Please quote exactly the lines below from the line containing "Animals (126, 268)" to the line containing "Image resolution: width=803, height=2576.", both lines included, and nothing else.
Segment Start: Data records
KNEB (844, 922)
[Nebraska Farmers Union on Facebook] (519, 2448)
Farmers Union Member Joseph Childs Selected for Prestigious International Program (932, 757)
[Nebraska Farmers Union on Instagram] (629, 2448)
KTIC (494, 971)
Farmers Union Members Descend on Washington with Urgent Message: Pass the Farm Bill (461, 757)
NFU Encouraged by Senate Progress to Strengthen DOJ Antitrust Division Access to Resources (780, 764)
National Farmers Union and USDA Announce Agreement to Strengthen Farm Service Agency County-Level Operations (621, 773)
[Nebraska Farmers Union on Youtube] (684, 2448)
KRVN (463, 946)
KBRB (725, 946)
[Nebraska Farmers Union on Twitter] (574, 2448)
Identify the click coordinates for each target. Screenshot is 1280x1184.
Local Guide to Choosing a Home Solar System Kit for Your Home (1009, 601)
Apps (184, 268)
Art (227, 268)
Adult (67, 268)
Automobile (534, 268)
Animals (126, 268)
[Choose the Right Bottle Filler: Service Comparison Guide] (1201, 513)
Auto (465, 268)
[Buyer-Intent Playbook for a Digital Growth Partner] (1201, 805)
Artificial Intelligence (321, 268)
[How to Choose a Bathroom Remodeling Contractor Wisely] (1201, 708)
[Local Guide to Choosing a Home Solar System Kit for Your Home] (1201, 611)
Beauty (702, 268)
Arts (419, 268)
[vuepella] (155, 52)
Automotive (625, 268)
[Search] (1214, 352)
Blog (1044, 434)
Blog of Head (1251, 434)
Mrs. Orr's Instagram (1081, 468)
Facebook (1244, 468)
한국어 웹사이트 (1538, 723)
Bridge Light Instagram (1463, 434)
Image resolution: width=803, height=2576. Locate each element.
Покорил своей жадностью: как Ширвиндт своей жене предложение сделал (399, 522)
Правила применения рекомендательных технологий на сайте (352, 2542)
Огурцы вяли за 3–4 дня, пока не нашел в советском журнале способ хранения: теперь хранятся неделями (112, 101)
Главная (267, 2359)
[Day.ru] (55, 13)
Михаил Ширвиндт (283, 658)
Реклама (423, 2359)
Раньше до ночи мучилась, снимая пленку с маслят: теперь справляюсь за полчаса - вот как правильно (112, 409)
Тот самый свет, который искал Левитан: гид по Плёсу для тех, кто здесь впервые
Segment End: Data records
**Reply**
Animals (126, 268)
[Choose the Right Bottle Filler: Service Comparison Guide] (1201, 513)
Auto (465, 268)
[Buyer-Intent Playbook for a Digital Growth Partner] (1201, 805)
Artificial Intelligence (321, 268)
[How to Choose a Bathroom Remodeling Contractor Wisely] (1201, 708)
[Local Guide to Choosing a Home Solar System Kit for Your Home] (1201, 611)
Beauty (702, 268)
Arts (419, 268)
[vuepella] (155, 52)
Automotive (625, 268)
[Search] (1214, 352)
Blog (1044, 434)
Blog of Head (1251, 434)
Mrs. Orr's Instagram (1081, 468)
Facebook (1244, 468)
한국어 웹사이트 (1538, 723)
Bridge Light Instagram (1463, 434)
Image resolution: width=803, height=2576. Locate each element.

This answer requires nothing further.